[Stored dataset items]
++++++++++

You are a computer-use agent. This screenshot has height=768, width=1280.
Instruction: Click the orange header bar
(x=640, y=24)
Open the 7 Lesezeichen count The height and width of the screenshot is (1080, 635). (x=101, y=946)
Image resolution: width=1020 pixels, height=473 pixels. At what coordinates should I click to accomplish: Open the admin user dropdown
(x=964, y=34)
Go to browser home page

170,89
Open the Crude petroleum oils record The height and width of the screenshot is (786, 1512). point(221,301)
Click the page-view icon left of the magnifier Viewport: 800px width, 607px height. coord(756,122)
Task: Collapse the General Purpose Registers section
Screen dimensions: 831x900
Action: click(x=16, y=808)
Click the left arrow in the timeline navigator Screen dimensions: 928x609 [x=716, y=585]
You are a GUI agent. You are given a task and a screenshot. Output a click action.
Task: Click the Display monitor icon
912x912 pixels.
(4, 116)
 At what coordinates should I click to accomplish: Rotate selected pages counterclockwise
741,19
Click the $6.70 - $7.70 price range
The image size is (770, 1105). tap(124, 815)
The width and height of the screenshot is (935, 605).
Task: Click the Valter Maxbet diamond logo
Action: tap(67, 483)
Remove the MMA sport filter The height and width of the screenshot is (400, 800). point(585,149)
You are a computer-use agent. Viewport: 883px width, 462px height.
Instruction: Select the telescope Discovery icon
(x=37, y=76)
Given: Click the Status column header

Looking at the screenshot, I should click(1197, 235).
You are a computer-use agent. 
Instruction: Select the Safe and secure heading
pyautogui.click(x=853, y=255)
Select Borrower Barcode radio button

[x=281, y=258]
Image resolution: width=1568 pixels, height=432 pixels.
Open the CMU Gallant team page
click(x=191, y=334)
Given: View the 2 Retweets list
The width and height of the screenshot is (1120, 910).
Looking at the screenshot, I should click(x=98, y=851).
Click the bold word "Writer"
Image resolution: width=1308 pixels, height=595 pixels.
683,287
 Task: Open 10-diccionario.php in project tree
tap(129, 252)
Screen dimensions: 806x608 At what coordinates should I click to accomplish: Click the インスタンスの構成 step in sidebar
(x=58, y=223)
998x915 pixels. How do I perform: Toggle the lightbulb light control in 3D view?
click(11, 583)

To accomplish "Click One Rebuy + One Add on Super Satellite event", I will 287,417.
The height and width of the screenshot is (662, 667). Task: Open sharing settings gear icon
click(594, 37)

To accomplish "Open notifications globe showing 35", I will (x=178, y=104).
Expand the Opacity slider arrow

++++++++++

**Required work**
Copy each line, exactly, that falls between the line containing "Given: Click the Status column header" and the end of the entries, both included.

**Task response**
Given: Click the Status column header

Looking at the screenshot, I should click(1197, 235).
You are a computer-use agent. 
Instruction: Select the Safe and secure heading
pyautogui.click(x=853, y=255)
Select Borrower Barcode radio button

[x=281, y=258]
Image resolution: width=1568 pixels, height=432 pixels.
Open the CMU Gallant team page
click(x=191, y=334)
Given: View the 2 Retweets list
The width and height of the screenshot is (1120, 910).
Looking at the screenshot, I should click(x=98, y=851).
Click the bold word "Writer"
Image resolution: width=1308 pixels, height=595 pixels.
683,287
 Task: Open 10-diccionario.php in project tree
tap(129, 252)
Screen dimensions: 806x608 At what coordinates should I click to accomplish: Click the インスタンスの構成 step in sidebar
(x=58, y=223)
998x915 pixels. How do I perform: Toggle the lightbulb light control in 3D view?
click(11, 583)

To accomplish "Click One Rebuy + One Add on Super Satellite event", I will 287,417.
The height and width of the screenshot is (662, 667). Task: Open sharing settings gear icon
click(594, 37)

To accomplish "Open notifications globe showing 35", I will (x=178, y=104).
Expand the Opacity slider arrow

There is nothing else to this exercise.